__Task item__:
No pictures go in the copy. Restate, word for word, each line from the one containing "Where should I click to: Click the Выбрать" through the last line below.

-.-.-

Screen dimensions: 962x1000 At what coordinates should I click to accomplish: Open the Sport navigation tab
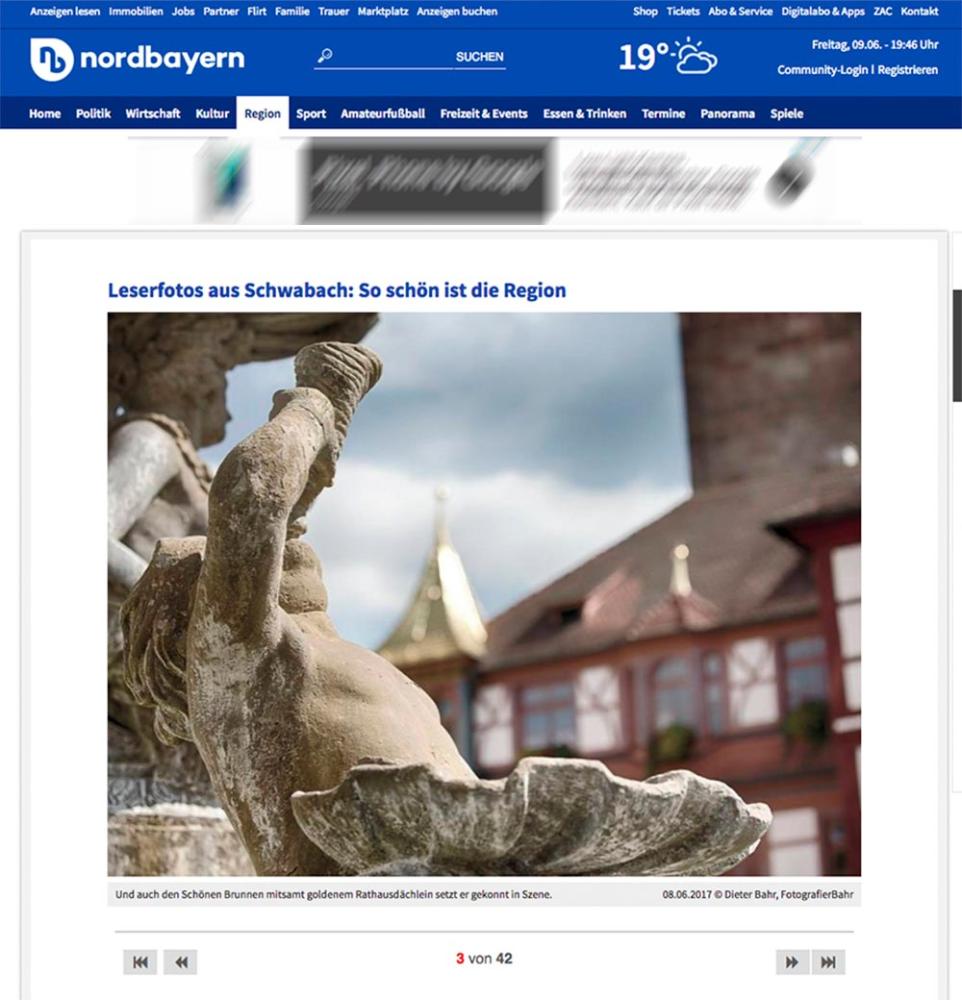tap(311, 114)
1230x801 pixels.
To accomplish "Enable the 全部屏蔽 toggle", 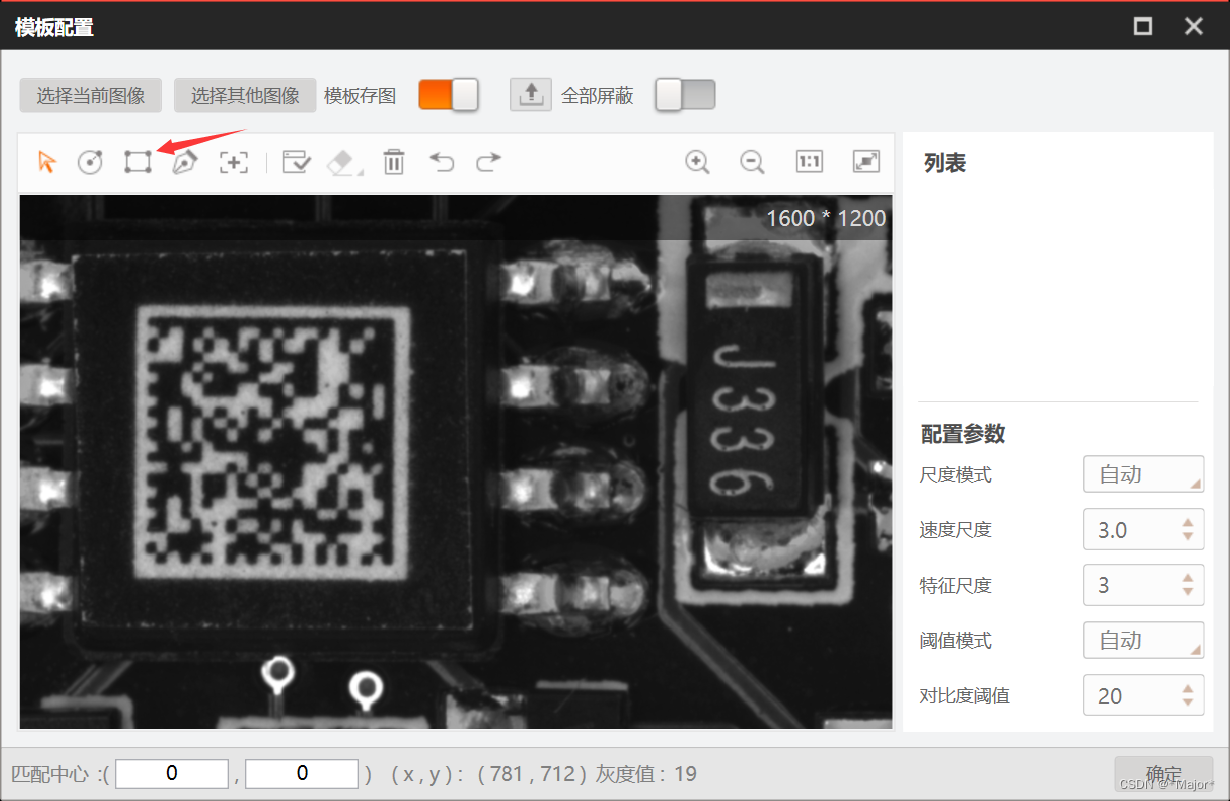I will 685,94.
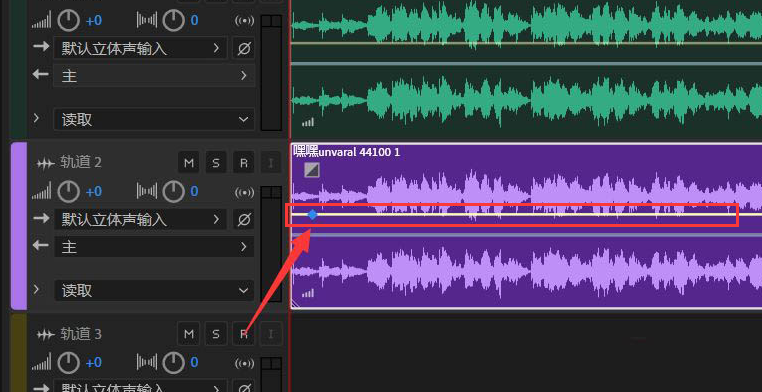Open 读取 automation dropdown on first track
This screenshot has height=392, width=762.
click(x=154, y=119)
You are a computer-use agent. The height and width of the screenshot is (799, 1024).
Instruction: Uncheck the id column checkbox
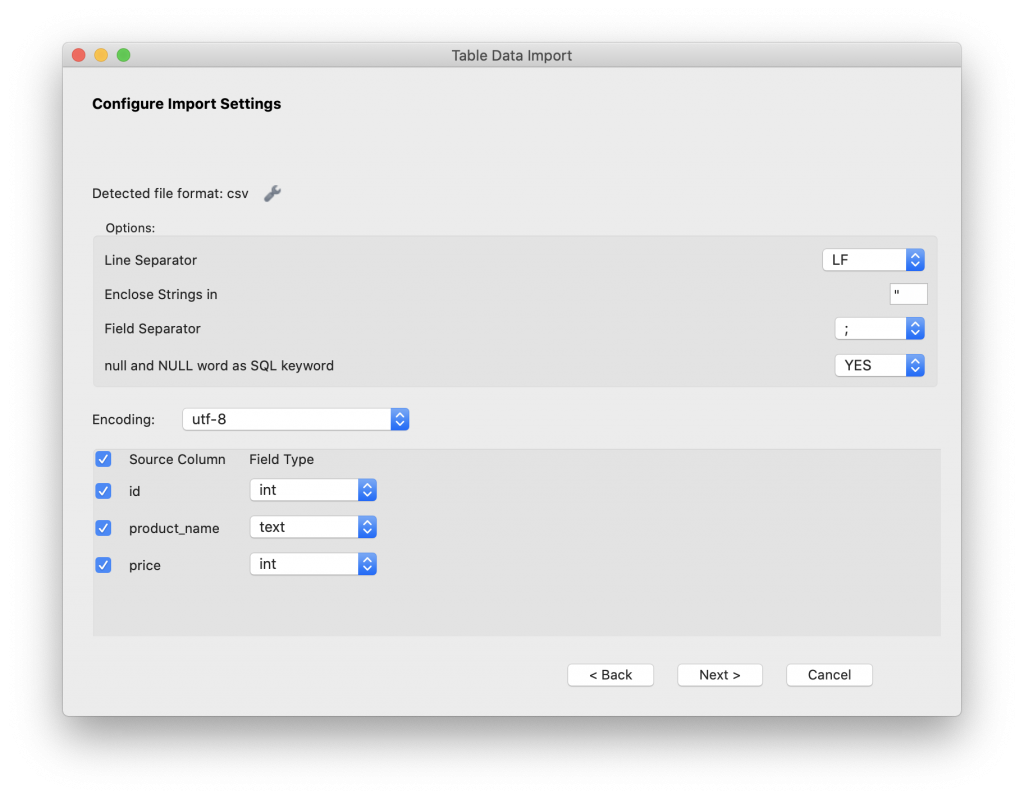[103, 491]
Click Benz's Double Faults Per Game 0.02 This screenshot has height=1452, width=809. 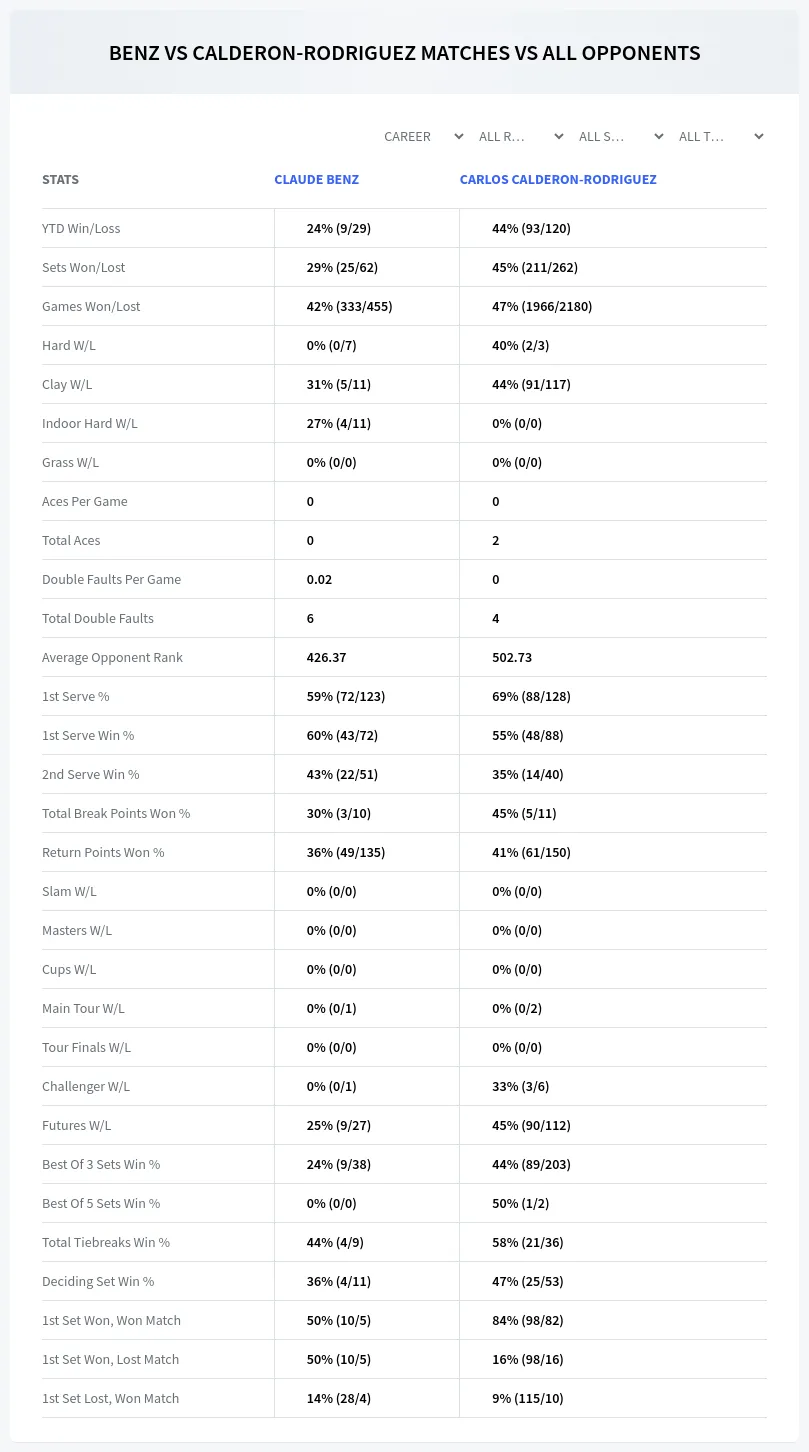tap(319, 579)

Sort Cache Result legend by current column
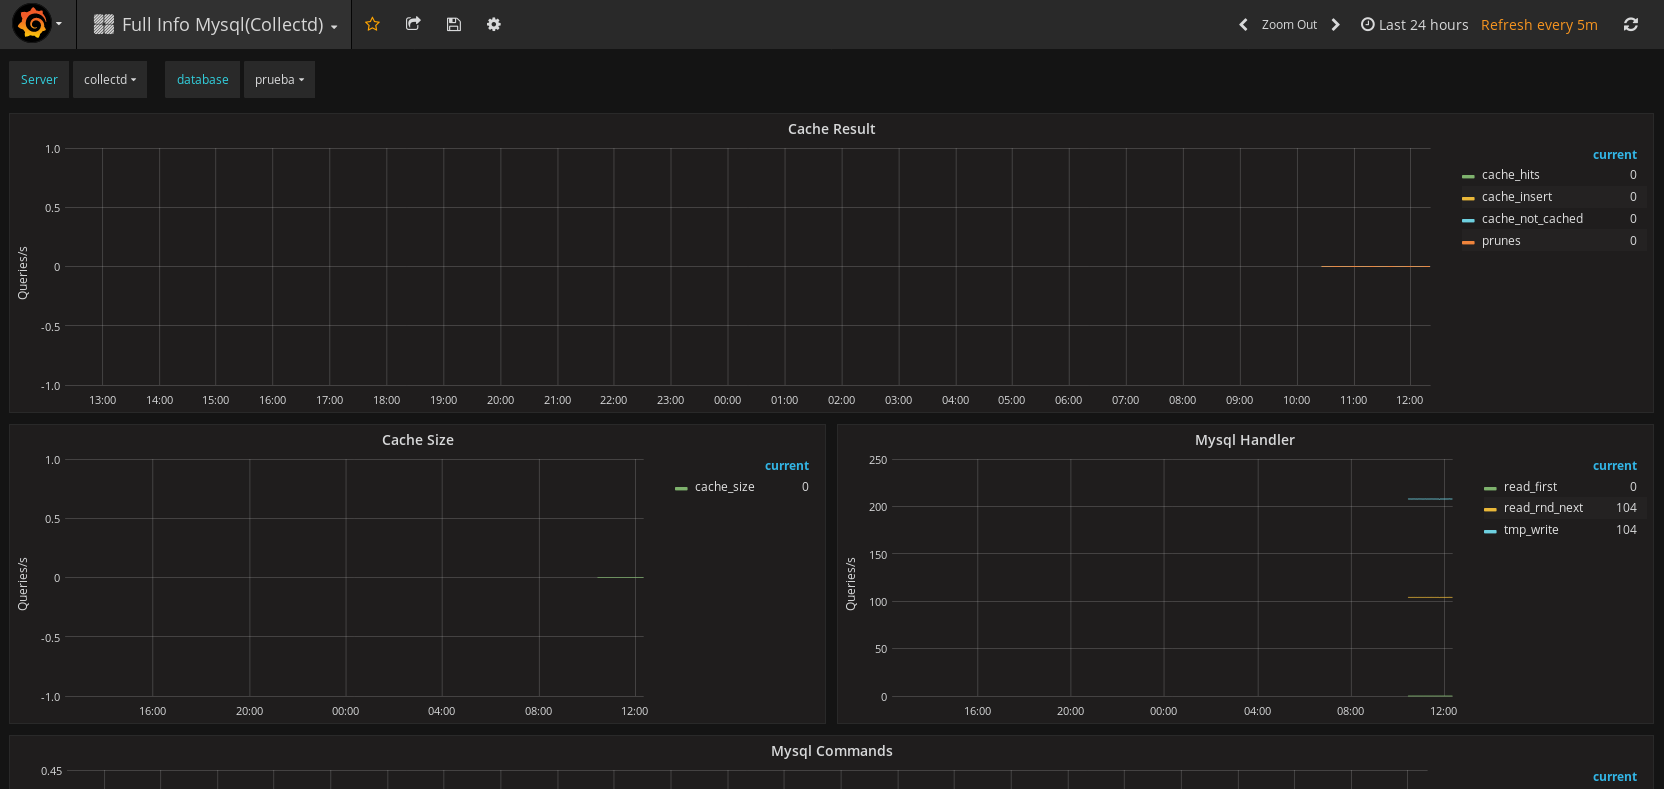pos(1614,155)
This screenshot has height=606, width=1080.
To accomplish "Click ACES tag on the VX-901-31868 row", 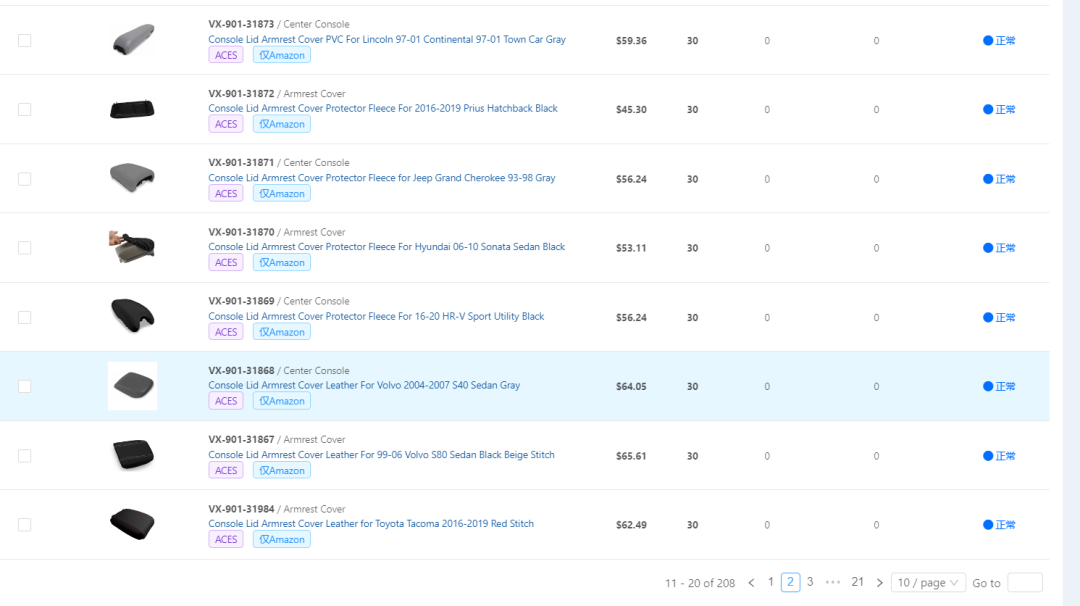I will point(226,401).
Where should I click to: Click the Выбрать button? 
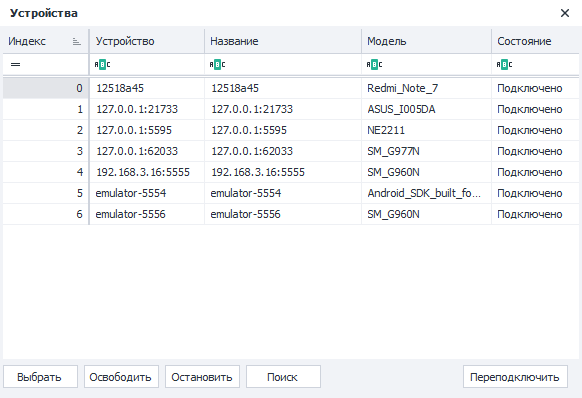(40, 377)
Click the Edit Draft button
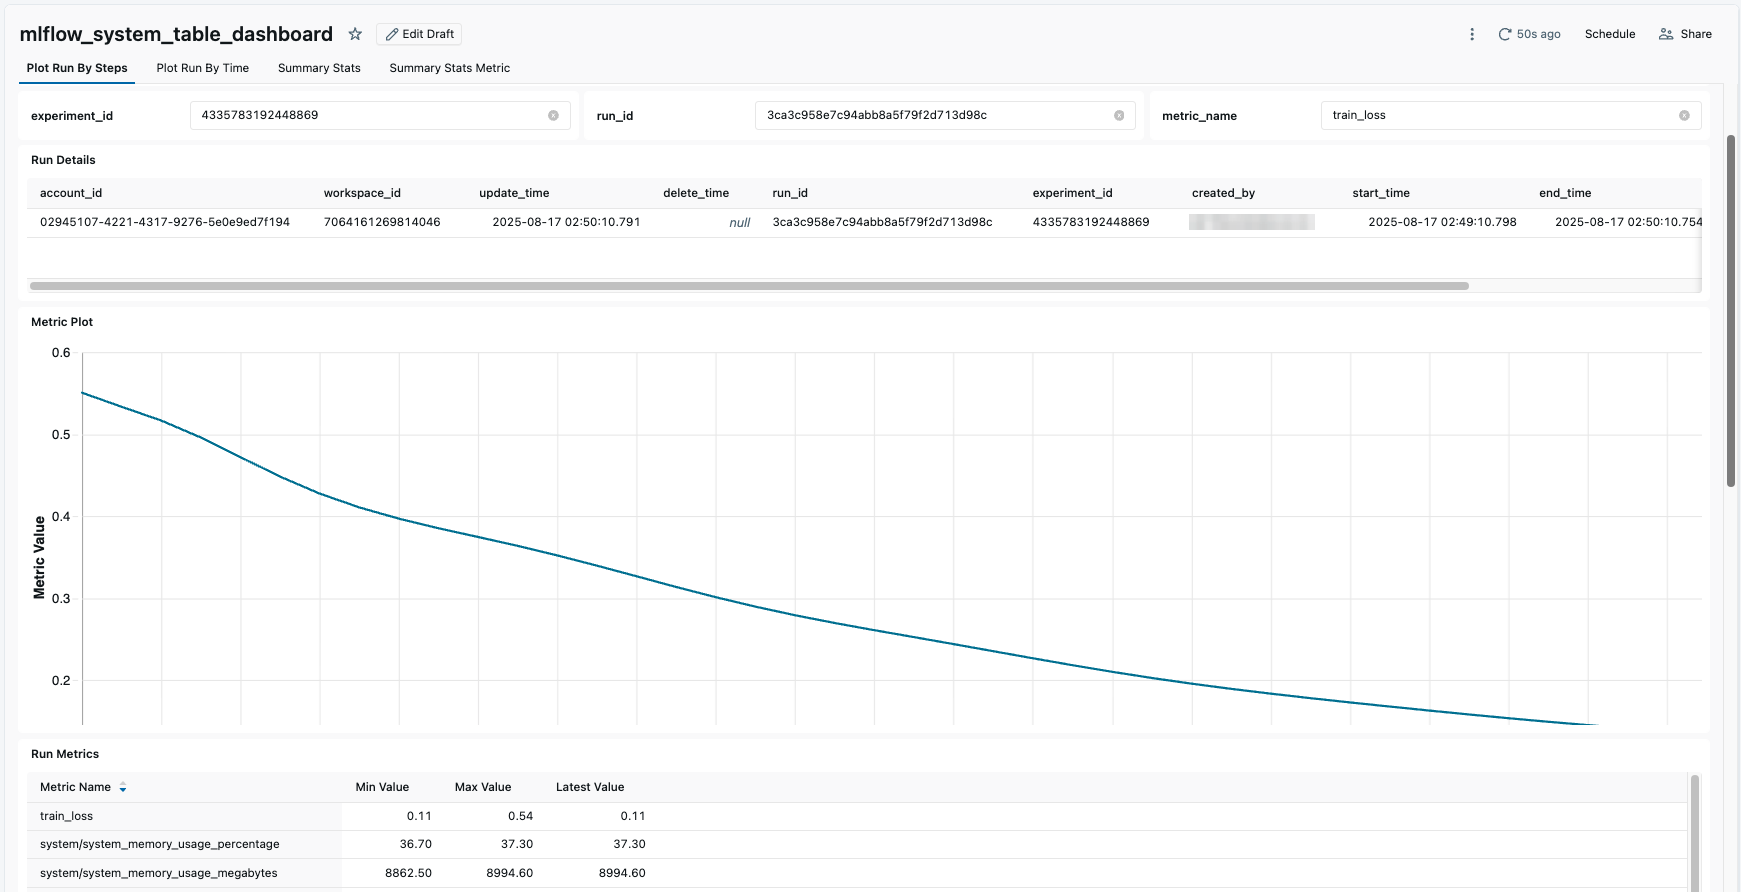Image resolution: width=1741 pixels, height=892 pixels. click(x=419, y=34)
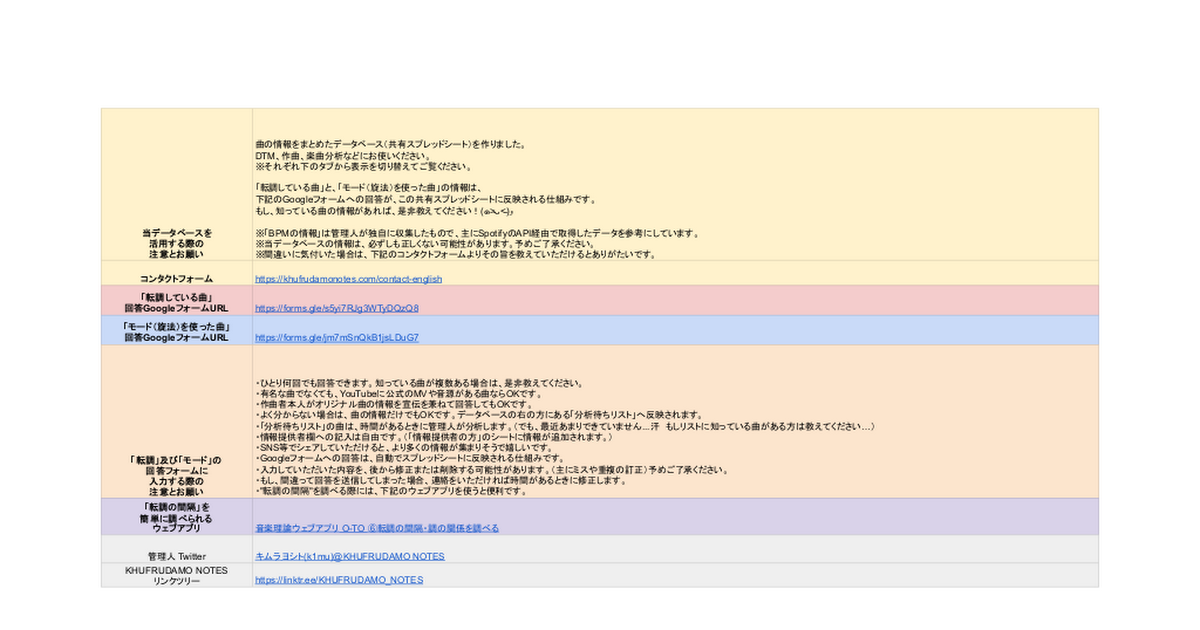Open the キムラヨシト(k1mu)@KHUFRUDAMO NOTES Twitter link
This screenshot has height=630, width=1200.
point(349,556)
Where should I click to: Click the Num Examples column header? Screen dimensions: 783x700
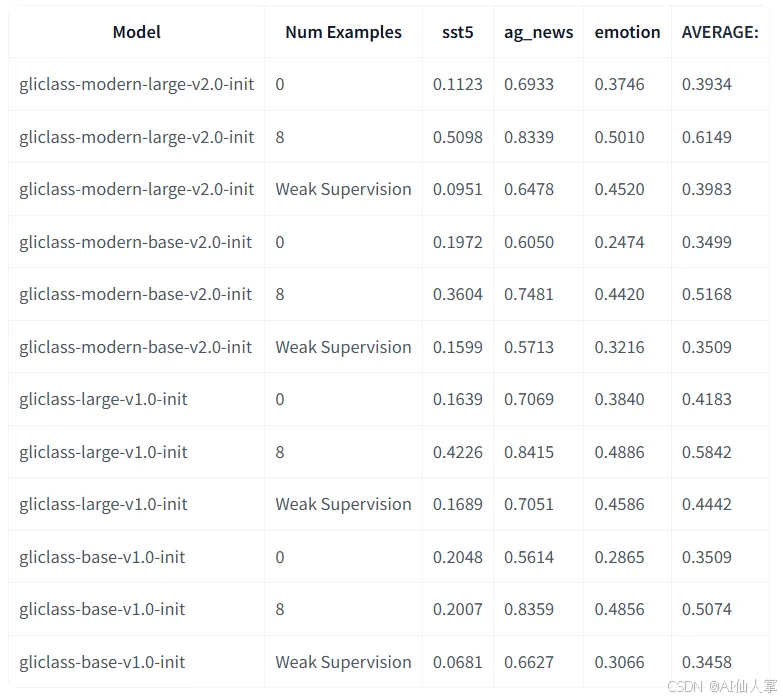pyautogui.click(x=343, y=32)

-.-.-

__Solution to the problem__:
Where should I click to: Click the Выбрать button? 
(40, 377)
Click the Edit Draft button
Image resolution: width=1741 pixels, height=892 pixels. click(x=419, y=34)
Open the キムラヨシト(k1mu)@KHUFRUDAMO NOTES Twitter link
This screenshot has height=630, width=1200.
point(349,556)
Where should I click to: Click the Num Examples column header? Screen dimensions: 783x700
pyautogui.click(x=343, y=32)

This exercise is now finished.